Event contracts and consumers

  • Orchestration vs choreography: central coordinator SPOF vs decentralized trade-offs.
  • Ordering and duplicates: align with broker delivery semantics; idempotency keys and dedupe windows belong in the contract.
  • Evolution: forward/backward schema compatibility rules; deprecated fields and dual-write/read-new strategy.

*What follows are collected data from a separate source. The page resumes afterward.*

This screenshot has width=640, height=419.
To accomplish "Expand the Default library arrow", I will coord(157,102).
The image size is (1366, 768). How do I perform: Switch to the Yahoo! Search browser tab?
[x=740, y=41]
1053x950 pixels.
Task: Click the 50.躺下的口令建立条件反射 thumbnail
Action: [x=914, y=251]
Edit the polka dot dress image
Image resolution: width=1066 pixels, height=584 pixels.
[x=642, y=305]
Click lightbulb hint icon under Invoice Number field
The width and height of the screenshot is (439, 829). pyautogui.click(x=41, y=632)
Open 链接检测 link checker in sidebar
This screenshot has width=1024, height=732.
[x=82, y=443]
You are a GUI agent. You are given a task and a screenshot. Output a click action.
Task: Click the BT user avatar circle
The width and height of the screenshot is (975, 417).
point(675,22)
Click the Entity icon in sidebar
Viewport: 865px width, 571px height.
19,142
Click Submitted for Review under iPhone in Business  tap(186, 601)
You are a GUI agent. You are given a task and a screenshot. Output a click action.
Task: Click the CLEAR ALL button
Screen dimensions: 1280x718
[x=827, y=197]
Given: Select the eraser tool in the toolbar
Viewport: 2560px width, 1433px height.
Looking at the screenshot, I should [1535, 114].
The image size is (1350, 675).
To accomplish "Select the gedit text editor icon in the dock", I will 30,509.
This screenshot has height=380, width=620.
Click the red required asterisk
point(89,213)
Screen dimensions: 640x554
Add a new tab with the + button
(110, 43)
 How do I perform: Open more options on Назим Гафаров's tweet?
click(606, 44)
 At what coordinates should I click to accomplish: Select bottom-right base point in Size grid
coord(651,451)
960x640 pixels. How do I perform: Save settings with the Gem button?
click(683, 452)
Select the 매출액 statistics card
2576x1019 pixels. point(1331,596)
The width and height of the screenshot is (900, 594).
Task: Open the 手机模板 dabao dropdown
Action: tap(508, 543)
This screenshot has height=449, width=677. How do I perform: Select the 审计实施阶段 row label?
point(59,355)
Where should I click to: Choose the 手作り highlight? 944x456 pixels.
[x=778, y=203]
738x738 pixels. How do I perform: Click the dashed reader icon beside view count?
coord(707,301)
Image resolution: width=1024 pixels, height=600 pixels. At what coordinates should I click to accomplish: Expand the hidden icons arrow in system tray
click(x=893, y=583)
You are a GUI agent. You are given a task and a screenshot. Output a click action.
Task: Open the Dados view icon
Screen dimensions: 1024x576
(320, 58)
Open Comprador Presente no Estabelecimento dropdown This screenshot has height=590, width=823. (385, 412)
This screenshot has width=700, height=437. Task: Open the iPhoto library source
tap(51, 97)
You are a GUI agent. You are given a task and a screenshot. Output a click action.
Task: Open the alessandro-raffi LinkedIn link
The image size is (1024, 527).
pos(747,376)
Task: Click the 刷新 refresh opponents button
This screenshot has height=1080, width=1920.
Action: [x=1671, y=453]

SKILL front-matter example

---
name: event-driven-design
description: Map domain event flows, CloudEvents format, and cross-service Saga collaboration
---
# Event contract
Format: CloudEvents 1.0 (specversion/id/type/source/subject/time/data)
type naming: {org}.{domain}.{aggregate}.{event}.{version}
Partition key: aggregate ID in subject, guarantees same-aggregate event ordering
# Schema versioning
Backward-compatible: add optional fields (with defaults) / extend enums
Breaking change: publish new type (.v2), consumers window dual-version consumption
Consumer side: extra="ignore" (ignore unknown fields) ensures forward compatibility
# Outbox pattern
Table: id/aggregate_type/aggregate_id/event_type/payload/status/retry_count
Write business row + outbox in same transaction; dispatcher polls status=pending to publish
# Saga selection
Choreography: simple flow / loose coupling / fewer than 3 steps → each service subscribes to events
Orchestration: complex flow / unified tracing / timeout management → central coordinator
Compensation order: reverse of forward steps; semantic (refund/release) not physical deletes
# Output structure
Event card: name/type/source/payload fields/consumer list
Saga diagram: steps/success events/failure compensation/timeout entry points
Failure: retry (at-least-once + idempotency) / compensation / human ticket

Event card draft lab (evt-page JS)

For reviews or tickets: checkboxes append Outbox / Saga checklist lines automatically.

Pattern options

              

Lab output is for communication only; real contracts must match schema registry, consumer repos, and Saga state-machine definitions.